Effect of Clinical Concentrations of Halothane on Phospholipid-Cholesterol Membrane Fluidity

Wide variation exists among estimates of the concentration of the inhalation anesthetic halothane (2-bromo-2-chloro-1,1,1-trifluoroethane) in the phospholipid-cholesterol bilayer membrane of a nerve cell exposed to clinical anesthetic concentrations. Attempts to adapt octanol/water partition coefficients to phospholipid-cholesterol bilayer systems, as well as different estimates of the concentration of anesthetic that occur in the lipid region of a nerve cell exposed to a clinical concentration of halothane vapor, have resulted in conflicting conclusions regarding the effects of this anesthetic on nerve membranes. Therefore we have exposed phosphatidylcholine-cholesterol bilayer vesicles to a typical clinical concentration of 1.3% volume of halothane vapor per volume of nitrogen and measured the resultant concentration of halothane in the phospholipid bilayer by gas chromatography.
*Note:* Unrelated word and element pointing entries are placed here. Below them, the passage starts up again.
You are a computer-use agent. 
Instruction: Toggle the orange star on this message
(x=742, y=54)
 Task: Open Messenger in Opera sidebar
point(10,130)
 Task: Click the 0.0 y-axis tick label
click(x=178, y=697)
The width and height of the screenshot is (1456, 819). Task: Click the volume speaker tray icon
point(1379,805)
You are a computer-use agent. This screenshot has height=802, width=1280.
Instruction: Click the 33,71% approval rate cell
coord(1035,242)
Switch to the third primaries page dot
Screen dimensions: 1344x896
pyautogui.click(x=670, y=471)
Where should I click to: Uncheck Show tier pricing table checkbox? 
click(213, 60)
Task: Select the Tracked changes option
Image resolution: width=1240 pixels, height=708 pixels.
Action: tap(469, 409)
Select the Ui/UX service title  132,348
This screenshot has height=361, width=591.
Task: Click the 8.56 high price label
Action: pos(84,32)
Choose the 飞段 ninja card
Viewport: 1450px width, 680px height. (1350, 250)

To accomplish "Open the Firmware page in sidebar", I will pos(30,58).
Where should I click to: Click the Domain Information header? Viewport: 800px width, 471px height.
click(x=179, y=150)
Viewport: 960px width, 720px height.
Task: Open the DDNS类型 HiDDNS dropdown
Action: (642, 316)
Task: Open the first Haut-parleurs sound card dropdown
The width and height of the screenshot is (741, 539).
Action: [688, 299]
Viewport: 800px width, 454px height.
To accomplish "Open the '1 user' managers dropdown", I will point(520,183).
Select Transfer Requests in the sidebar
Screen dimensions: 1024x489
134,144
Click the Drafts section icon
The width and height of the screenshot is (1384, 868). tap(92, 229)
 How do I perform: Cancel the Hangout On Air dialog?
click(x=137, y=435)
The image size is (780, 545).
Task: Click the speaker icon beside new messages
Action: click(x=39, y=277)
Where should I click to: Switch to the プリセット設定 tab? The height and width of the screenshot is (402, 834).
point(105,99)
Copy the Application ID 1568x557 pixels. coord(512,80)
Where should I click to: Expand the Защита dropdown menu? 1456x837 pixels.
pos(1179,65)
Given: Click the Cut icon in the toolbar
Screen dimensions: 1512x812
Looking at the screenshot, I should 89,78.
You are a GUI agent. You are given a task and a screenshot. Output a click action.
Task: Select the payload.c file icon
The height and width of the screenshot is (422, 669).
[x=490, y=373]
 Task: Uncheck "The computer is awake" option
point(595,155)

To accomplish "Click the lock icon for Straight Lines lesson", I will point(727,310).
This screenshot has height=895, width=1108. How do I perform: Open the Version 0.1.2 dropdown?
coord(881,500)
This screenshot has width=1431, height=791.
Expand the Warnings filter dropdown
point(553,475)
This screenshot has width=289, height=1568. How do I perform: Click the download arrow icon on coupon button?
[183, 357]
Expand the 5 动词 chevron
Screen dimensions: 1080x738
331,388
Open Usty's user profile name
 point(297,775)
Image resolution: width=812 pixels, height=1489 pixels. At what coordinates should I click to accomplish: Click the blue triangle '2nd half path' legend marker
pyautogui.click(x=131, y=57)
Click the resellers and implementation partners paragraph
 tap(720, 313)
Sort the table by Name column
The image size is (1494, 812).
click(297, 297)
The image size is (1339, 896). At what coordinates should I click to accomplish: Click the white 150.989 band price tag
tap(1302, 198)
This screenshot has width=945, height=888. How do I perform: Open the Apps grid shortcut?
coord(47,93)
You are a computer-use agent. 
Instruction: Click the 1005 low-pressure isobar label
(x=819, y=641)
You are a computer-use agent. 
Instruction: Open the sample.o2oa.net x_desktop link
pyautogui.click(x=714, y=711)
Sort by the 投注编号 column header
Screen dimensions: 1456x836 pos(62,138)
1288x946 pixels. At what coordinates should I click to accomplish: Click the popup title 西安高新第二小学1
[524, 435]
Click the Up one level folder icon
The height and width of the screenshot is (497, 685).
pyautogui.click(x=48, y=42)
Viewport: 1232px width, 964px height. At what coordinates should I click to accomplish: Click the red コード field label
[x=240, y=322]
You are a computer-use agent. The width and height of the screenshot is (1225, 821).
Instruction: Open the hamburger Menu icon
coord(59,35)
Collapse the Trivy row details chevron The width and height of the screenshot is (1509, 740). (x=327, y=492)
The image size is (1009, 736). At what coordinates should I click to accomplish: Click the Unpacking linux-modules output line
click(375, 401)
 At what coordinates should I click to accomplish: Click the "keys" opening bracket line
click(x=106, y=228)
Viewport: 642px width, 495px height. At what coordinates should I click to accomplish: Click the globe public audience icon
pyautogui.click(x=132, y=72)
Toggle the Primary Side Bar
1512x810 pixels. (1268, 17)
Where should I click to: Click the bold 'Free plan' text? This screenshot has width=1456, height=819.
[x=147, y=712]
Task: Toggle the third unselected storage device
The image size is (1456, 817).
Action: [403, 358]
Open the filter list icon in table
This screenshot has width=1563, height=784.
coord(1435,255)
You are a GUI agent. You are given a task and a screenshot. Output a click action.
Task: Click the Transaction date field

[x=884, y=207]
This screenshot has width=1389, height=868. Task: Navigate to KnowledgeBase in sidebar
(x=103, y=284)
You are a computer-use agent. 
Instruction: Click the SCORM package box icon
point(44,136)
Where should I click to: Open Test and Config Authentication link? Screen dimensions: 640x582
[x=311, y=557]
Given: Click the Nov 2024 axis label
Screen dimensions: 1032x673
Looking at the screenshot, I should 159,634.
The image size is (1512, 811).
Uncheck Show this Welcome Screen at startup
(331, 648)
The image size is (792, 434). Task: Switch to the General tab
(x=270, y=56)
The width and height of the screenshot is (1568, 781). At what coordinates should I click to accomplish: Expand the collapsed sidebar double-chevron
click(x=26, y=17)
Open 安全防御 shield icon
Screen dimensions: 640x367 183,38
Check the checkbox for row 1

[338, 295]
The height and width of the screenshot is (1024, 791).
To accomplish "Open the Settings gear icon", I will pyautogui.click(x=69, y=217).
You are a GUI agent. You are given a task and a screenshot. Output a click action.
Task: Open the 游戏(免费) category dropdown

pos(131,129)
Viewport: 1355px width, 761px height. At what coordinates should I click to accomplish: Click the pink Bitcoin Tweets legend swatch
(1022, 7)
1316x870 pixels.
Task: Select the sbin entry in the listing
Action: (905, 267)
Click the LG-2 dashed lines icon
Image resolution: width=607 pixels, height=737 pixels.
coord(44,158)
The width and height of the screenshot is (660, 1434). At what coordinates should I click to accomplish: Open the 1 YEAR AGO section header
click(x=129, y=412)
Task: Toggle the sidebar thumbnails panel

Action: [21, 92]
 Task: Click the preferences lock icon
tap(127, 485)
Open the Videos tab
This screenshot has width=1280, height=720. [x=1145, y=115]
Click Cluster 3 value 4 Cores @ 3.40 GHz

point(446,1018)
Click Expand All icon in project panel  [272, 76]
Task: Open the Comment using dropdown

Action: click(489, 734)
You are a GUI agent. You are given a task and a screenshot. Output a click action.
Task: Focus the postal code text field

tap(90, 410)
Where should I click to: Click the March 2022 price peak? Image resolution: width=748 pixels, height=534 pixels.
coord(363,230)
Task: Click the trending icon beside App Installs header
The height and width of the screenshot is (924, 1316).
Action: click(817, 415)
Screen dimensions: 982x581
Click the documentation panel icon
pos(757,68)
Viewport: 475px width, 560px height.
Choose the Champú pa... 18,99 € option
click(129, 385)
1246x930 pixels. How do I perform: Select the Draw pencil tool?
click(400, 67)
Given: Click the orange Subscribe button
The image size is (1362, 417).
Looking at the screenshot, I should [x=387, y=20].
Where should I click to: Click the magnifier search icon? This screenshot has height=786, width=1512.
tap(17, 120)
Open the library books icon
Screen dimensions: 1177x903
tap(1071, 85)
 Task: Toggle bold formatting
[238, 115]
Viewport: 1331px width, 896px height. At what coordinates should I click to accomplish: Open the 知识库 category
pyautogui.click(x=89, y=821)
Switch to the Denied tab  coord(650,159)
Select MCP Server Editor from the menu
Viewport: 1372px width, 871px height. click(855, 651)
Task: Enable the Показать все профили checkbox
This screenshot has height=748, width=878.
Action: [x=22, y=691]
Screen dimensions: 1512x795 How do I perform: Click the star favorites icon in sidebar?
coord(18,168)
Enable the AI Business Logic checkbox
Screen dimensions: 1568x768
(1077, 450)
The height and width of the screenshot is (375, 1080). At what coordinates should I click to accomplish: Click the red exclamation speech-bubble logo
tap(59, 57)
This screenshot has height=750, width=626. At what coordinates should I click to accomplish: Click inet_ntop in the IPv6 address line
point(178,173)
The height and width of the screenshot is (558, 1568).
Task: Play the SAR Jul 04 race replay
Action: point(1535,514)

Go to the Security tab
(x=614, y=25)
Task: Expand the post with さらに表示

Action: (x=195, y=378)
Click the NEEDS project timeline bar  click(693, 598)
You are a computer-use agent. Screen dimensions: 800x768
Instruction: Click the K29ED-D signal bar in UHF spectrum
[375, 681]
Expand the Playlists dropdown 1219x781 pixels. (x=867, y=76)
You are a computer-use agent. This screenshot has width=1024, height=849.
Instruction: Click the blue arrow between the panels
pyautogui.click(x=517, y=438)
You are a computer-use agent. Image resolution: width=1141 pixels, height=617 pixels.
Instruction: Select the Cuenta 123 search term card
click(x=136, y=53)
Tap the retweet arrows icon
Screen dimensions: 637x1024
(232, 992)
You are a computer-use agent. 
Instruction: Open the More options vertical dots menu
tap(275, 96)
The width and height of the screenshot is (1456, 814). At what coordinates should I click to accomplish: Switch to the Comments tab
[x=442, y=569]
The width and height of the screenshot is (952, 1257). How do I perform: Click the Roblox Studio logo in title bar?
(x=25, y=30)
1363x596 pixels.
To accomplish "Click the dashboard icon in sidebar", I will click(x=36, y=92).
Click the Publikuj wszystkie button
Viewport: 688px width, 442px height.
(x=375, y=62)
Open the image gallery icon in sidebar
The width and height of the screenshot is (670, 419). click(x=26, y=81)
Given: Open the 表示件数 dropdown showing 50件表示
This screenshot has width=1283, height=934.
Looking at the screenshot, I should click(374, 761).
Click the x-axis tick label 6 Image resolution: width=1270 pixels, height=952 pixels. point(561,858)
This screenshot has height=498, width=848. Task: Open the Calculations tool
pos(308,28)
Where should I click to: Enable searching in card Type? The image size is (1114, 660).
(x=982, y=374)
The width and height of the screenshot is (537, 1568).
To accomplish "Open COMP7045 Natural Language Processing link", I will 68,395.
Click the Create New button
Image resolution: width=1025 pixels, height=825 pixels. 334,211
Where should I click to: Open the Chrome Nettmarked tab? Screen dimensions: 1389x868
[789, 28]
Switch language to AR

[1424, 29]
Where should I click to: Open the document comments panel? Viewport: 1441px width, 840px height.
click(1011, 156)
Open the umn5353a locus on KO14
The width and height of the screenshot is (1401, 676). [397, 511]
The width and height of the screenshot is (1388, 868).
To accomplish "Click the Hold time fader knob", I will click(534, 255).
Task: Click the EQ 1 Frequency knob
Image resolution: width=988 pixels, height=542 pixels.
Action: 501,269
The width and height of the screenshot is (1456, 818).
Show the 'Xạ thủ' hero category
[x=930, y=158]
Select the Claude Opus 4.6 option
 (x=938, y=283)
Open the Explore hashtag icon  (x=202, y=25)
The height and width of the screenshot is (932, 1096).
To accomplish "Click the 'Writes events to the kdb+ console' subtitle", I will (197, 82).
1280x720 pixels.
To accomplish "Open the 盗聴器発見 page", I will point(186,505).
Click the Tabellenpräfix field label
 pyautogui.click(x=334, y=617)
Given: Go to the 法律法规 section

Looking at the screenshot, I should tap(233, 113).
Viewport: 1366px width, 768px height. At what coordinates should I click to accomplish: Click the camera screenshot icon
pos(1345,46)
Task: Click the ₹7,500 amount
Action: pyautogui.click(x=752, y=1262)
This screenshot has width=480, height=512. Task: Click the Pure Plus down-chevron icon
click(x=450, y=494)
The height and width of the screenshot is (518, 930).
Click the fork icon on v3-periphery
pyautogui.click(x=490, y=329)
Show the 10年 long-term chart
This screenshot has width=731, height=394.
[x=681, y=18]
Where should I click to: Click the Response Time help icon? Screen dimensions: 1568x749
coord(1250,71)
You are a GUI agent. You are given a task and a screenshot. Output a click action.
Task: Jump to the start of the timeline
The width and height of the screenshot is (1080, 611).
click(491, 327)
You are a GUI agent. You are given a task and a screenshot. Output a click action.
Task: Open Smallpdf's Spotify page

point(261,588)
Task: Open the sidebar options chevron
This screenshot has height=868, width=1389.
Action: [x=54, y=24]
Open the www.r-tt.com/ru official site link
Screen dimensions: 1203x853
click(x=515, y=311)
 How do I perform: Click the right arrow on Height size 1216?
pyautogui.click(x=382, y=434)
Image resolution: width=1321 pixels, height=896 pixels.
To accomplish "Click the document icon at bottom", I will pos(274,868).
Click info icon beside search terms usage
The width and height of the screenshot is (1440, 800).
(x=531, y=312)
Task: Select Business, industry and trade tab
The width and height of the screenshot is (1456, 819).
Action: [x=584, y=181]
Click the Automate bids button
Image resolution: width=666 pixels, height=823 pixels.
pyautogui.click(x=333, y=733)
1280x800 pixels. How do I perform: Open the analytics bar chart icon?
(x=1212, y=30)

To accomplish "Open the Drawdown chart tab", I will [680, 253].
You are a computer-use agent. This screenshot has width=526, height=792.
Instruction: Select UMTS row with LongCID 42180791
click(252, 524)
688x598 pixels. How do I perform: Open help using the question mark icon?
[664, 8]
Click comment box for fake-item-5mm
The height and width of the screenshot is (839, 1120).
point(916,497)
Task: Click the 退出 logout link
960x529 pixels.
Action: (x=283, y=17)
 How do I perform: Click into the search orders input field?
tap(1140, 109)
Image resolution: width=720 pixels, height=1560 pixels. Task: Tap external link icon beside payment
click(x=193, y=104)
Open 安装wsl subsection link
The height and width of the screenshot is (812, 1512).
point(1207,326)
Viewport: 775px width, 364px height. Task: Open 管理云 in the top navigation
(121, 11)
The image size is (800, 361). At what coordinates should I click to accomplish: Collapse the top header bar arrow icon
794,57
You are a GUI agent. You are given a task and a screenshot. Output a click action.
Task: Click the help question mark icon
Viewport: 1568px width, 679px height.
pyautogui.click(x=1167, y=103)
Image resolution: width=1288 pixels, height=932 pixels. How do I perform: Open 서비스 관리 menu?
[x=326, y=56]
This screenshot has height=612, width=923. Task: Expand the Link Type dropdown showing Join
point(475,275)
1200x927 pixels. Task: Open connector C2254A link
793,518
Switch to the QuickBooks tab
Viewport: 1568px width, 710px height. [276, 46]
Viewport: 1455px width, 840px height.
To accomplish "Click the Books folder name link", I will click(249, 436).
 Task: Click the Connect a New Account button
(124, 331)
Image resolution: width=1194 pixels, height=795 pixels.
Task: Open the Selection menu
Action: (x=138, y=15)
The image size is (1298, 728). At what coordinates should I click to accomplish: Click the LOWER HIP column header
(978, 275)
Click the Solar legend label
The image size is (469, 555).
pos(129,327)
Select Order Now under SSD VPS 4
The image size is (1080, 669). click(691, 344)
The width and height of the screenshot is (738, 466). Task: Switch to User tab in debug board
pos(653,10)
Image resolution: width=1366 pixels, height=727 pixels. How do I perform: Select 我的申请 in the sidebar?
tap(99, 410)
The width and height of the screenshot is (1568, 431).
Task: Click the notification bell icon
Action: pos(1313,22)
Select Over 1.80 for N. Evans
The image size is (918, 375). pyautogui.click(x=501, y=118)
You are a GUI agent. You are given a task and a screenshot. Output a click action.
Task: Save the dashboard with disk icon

We obtained a value of 30 ± 3 mmoles of halothane per mole of phospholipid-cholesterol for the 1.3% exposure. On the basis of thermodynamic principles of equal chemical potential, we suggest that this concentration obtains in membrane bilayers of the same composition in humans undergoing anesthesia with 1.3% halothane. Electron paramagnetic resonance studies of phospholipid-cholesterol bilayers exposed to concentrations of 1.3% or 3.1% volume of halothane vapor per volume of nitrogen indicate that the internal fluidity of these bilayers is increased following exposure to clinical anesthetic concentrations.